Brainstorming

Today our PR rep showed me the section of the site containing all of the new documentation set to go live once our WebMaster finishes up the new site. None of it is styled beyond the very basic stuff like paragraph tags and bolding so as to make his job easier.

I promise, I’m going somewhere with this.

Our boss has expressed some interest in using a Content Management System for the new public site, in order to more easily facilitate updating for those staff members who may not know HTML or PHP. While I’m definitely not in complete agreement with this stance, it’s the one that has been taken. So far it seems like not a whole lot of real work has been put into making this work, so I decided I’d do some thinking about how to make this all work. That’s when I stumbled upon several sites using WordPress as their CMS. It makes sense, really. WP 1.5 was just released and features official support for static pages. These static pages can be ordered into a heirarchy very easily, and thanks to the .htaccess rewriting WP can do have very clear URLs.

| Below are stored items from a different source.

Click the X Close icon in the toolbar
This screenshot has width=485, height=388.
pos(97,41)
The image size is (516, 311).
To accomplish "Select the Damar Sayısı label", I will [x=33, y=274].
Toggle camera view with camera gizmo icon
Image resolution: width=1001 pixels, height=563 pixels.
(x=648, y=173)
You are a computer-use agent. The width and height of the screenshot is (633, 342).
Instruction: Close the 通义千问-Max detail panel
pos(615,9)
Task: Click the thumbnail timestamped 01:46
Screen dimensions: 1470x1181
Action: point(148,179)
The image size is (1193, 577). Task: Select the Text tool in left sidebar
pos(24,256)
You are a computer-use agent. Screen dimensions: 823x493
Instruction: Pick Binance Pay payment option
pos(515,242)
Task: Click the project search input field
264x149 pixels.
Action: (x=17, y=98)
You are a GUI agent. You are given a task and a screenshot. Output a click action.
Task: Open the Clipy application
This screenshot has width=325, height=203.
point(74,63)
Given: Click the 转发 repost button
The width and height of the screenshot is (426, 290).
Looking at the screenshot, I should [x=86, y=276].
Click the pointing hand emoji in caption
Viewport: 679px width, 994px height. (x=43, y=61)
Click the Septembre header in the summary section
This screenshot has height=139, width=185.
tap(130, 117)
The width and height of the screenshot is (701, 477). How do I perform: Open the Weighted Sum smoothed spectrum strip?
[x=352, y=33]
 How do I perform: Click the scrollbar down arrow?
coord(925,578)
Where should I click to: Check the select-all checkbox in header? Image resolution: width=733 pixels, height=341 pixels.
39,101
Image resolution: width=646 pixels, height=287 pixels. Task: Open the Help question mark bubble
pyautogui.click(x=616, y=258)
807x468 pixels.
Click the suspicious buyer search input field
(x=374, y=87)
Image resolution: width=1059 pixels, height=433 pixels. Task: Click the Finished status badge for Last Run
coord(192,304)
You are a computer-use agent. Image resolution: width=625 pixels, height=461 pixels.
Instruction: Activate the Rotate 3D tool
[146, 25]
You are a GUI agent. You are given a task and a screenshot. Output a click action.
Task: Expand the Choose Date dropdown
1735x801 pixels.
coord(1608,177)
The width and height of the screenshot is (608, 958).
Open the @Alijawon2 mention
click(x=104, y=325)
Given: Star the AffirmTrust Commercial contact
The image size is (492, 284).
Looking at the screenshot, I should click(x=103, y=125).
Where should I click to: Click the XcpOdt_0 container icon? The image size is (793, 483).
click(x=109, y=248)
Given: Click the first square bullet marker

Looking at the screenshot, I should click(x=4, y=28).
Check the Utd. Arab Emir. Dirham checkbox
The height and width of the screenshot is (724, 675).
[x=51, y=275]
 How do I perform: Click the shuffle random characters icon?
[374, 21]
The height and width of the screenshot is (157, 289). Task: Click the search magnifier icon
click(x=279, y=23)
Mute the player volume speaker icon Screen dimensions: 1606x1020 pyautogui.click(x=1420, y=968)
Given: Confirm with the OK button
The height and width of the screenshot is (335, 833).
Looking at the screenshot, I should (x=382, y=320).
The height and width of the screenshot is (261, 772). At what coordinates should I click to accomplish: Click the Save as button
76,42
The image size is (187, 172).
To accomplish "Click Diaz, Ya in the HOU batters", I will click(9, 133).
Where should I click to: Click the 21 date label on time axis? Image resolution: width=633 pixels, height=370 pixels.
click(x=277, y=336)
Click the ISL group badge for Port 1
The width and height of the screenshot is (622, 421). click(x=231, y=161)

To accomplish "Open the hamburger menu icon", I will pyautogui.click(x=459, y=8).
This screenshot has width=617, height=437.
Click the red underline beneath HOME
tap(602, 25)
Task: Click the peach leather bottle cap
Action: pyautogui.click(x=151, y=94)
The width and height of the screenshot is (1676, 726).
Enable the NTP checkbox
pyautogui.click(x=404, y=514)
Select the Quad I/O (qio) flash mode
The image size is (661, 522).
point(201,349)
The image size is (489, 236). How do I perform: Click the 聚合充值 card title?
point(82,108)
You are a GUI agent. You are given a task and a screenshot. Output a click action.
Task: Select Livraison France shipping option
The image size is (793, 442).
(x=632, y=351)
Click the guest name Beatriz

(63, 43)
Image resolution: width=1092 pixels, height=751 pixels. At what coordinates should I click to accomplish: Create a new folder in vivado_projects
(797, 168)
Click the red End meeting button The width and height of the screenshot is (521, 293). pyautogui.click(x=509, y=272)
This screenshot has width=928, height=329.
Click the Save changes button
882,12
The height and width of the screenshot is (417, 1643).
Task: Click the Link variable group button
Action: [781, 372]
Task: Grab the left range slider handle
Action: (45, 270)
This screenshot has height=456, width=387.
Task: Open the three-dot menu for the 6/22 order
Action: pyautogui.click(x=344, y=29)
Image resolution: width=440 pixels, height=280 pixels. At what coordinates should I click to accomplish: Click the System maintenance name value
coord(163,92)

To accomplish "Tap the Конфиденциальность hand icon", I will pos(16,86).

WP’s user system is perfect for this kind of an application. Users can be assigned access levels that define exactly what they can and cannot do. Pages can have permission details set to get even more fine-grained access control. WP can even use LDAP for authentication, making the whole administration setup that much easier.

WordPress is really easily themable, has boatloads of plugins to provide new features, is intuitive to use… it just seems like a really cool idea. I’m thinking about trying to get a sample site setup on either my hosting or our test server and see how well I can get it to work, since making propositions like this with a working example always helps.